— EXCERPTED PASSAGE —
-----
Zambolis apartments

Zambolis apartments
For your holidays in Chania

Wednesday 8 February 2012

Sustainability (Βιωσιμότητα)

Parts of this post were written nearly two years ago, but even I considered my own views too avant garde to post them at the time. They seem to make more sense now. 

Fourogatos
Last weekend was the first one in Hania where the sun was out for the whole time in the two days. While up at the village, enjoying what seemed to be the first beautiful day of the new year, after a long spell of wet damp cold dismal dull climate (both environmentally and economically), I saw a Cretan wild cat (commonly known as φουρόγατος - fourogatos). It made itself quite conspicuous with its stout body, fat face and short ears, as it darted in front of our car, skipping from one field to another. Don't ask me where my photo of it is: fourogatoi don't hang around for long! The photo shows pretty much what I saw: Cretan Wildcat (Felis silvestris cretensis; Greek φουρόκατος). It was believed to be extinct until someone sighted it about 15 years ago, and presumably made a careful note of the event - rural Cretans probably saw them well before that time, but probably didn't bother to tell people about what they saw because such an event was taken for granted. The fourogatos had survived extinction, after all.

 
Last Saturday, we spent the morning at our olive grove clearing the land of twigs and branches that could not be used as firewood. The land is very steep, not the most comfortable for trekking. It is located two kilometres away from the nearest house in the village and it borders μαδάρα (grazing fields). We've seen two fourogatoi in this area - or maybe it was the same one twice.

"Φουρόγατος" is also the name of a newsletter published by the Environmental Initiative of Chania which stopped circulating until just recently, when it resurfaced with its first issue last month. I picked up their first newsletter at an event held at Agious Apostolous against the commercialisation of the area. The newsletter contained references to various environmental issues that should concern all residents of Hania, eg plans for the investigation of fuel sources around Cretan waters, as well as making people aware of the newly created groups catering for the welfare of people severely affected by the economic crisis, eg the Kοινωνική Kουζίνα (Community Kitchen), an extension service of the meal provisions for people in difficult circumstances (only lunch used to be provided by charity).

January 2012 Fourogatos edition
The newsletter also contained a comment, in the form of a letter-to-the-editor, by a critic of the stereotyped Greece (the one the contemporary world now knows well), written in the same lamenting tone that many similar articles appearing in the cybersphere have recently been written in just lately, with the title: 'The crisis that we deserved' (by George Skoulas). Here is a selective translation of some parts:
"Many years passed and we arrived at yesterday, the epoch of 'I want', and 'I want it now'. We wanted an American jeep, a German car, an Italian suit, a Japanese TV, a Viennese desert, an Irish drink, Spanish oil, African fruit, Argentinian juice, Chinese meals, huge balconies, radiators turned to the maximum, air conditioners turned to the minimum, plenty of liquid fuel, summer vacations in every corner of the world, and immigrants to dig up our potatoes, which we never planted enough of for the nation's supply. We wanted corrupt government, so that we can pull strings. We didn't want good education, in order to avoid creating good people who would be laughing at the mess we're in, since we were also writing rap songs for Jumbo, downloadable cellphone tunes and salami jingles."
-----
— PROVIDED DATA —
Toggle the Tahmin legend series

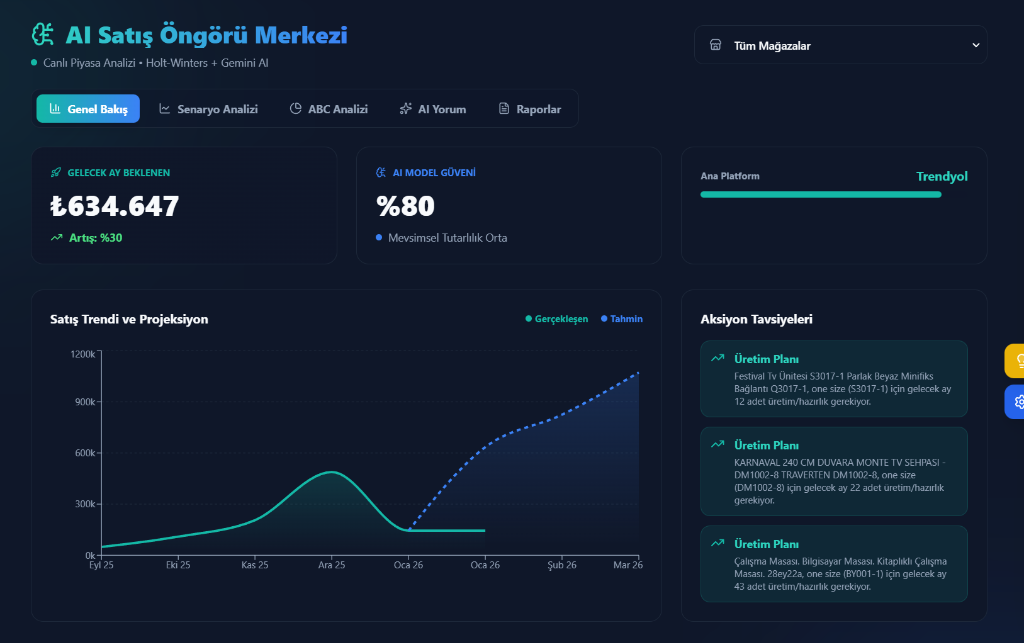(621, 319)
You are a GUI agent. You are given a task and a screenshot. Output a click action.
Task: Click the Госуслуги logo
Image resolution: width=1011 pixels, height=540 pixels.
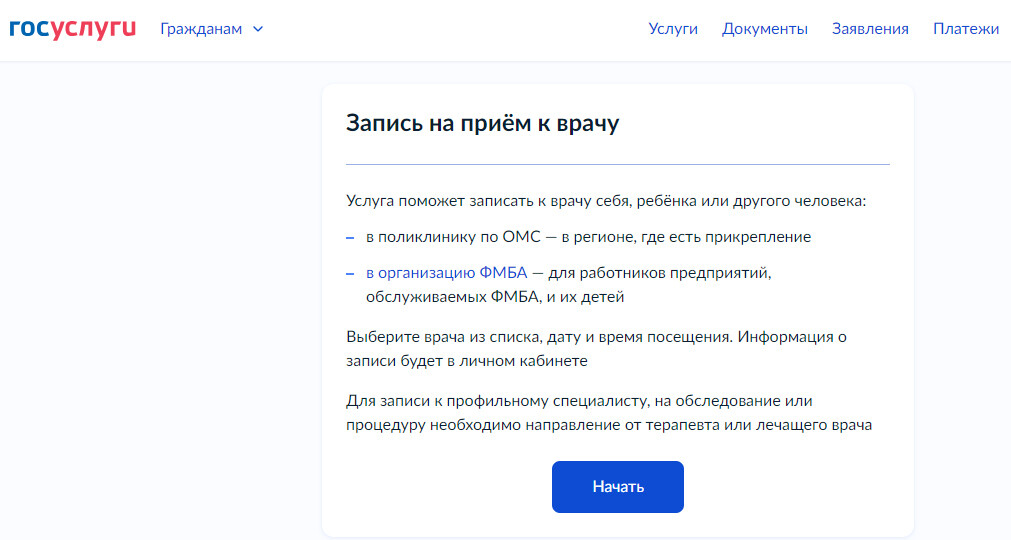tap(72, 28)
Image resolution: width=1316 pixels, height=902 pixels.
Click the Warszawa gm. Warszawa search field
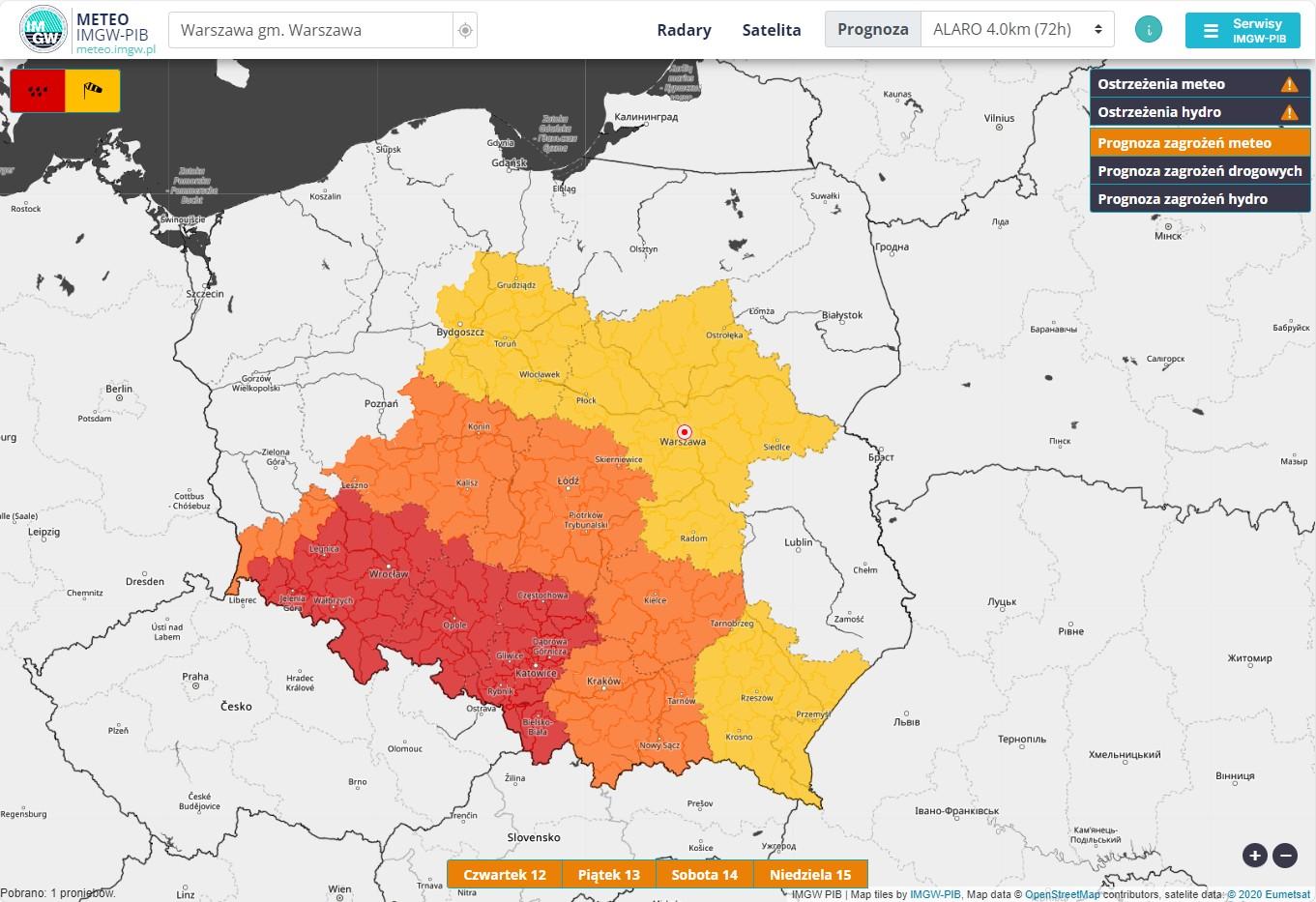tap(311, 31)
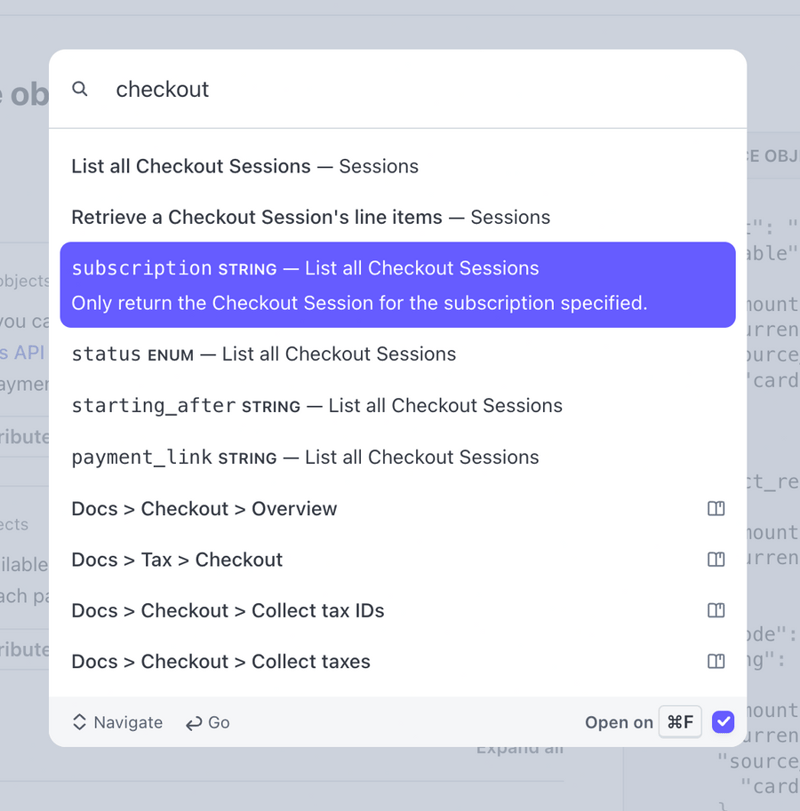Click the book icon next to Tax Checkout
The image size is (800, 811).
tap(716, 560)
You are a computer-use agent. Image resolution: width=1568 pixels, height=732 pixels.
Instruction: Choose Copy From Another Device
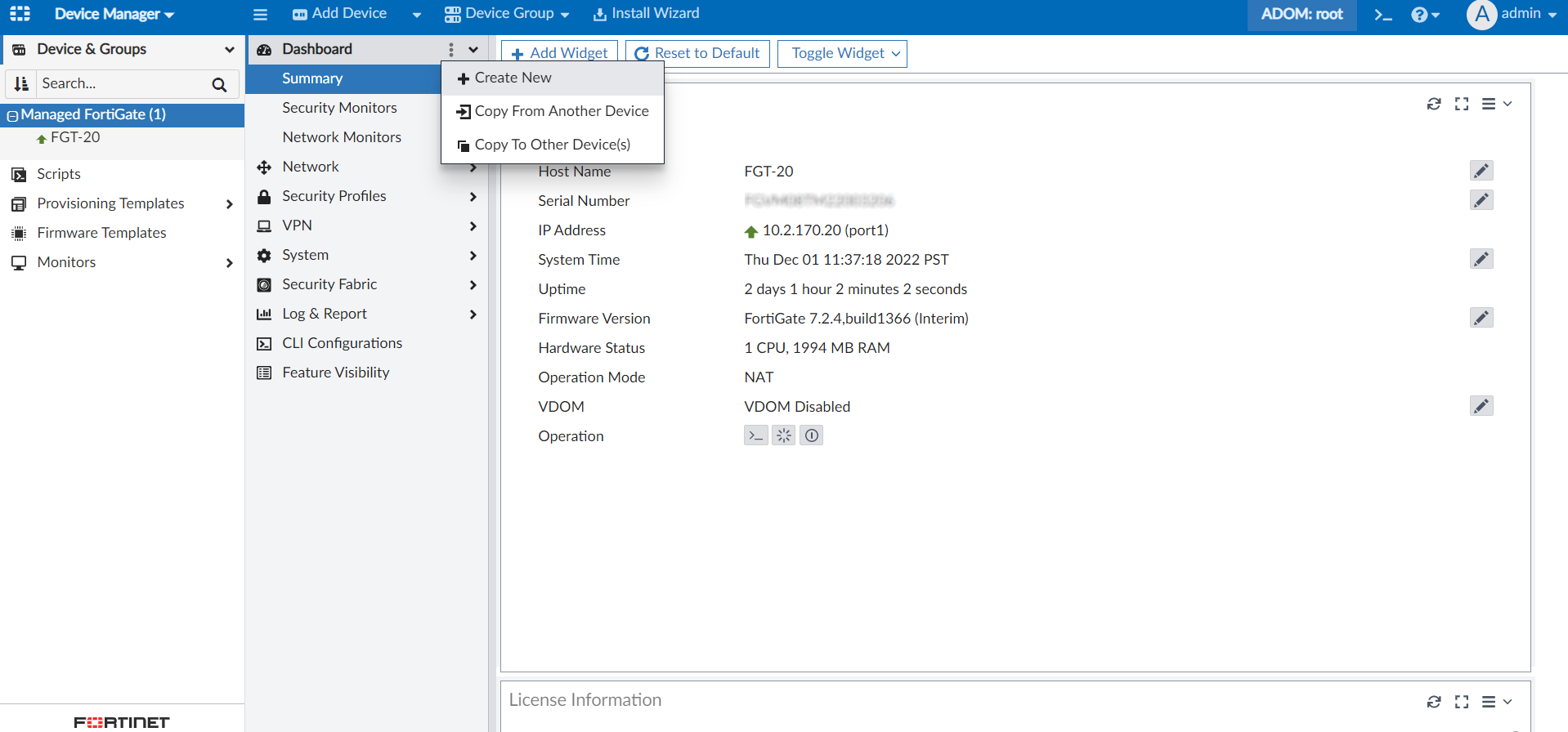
-----
— SET TASK A —
Can you repeat the entries word for word, starting at the line that contains "You are a GUI" and running through the last of the entries, with both ends included and the pictures left out?
— SET TASK B —
Could you continue the post on sustainability and the Cretan wildcat from the point where it stops?

— RESPONSE A —
You are a GUI agent. You are given a task and a screenshot. Output a click action.
Task: Click the Госуслуги logo
Image resolution: width=1011 pixels, height=540 pixels.
tap(72, 28)
Image resolution: width=1316 pixels, height=902 pixels.
Click the Warszawa gm. Warszawa search field
tap(311, 31)
Click the book icon next to Tax Checkout
The image size is (800, 811).
tap(716, 560)
You are a computer-use agent. Image resolution: width=1568 pixels, height=732 pixels.
Instruction: Choose Copy From Another Device

— RESPONSE B —
Perceived Greek organisational abilities
No one can now try to argue that change is unnecessary, nor can they pretend that they don't know how this nightmare developed. But it isn't restricted to Greece - these unsustainable practices are true of most developed nations. In Greece's case, they all took place within the space of thirty years, since Greece's entry into the EU, when democracy was supposedly restored after the fall of the junta in 1974. For years, various parts of pre-modern Greece (who is only about 200 years old) were ruled by various non-Greek conquerors, so that when Greece finally came into being, she lacked her own internal leadership, and the skills required to lead. Greeks didn't really know what to do with the too-much money that was suddenly falling into their hands, like a windfall. Greece was given money to rebuild herself - and that's when the spending spree started. If you are given money without being educated in its use as a powerful investment tool, then you will treat it like it's falling off trees. You're more likely to buy yourself candy, and then treat the rest of the family to it. If you've been used to living amidst so much inequality, like Greeks were before the fall of the junta, then that's hard to erase from your mind, so your spending will still need supervision: your spending habits will mirror someone who is suspicious of others, as you will believe that others may get their hands on it. You will want your own people to benefit from it before anyone else does, as a self-perceived form of justice to the inequality (or simply put, the bad luck, whether self-inflicted or not) that you may have suffered in your past. Certainly, while the Greeks' spending habits were being 'supervised' (eg under the Marshall Plan), they seemed to be a more productive society.

Toilets at Ayious Apostolous beach: I don't care who designed them, I simply like them!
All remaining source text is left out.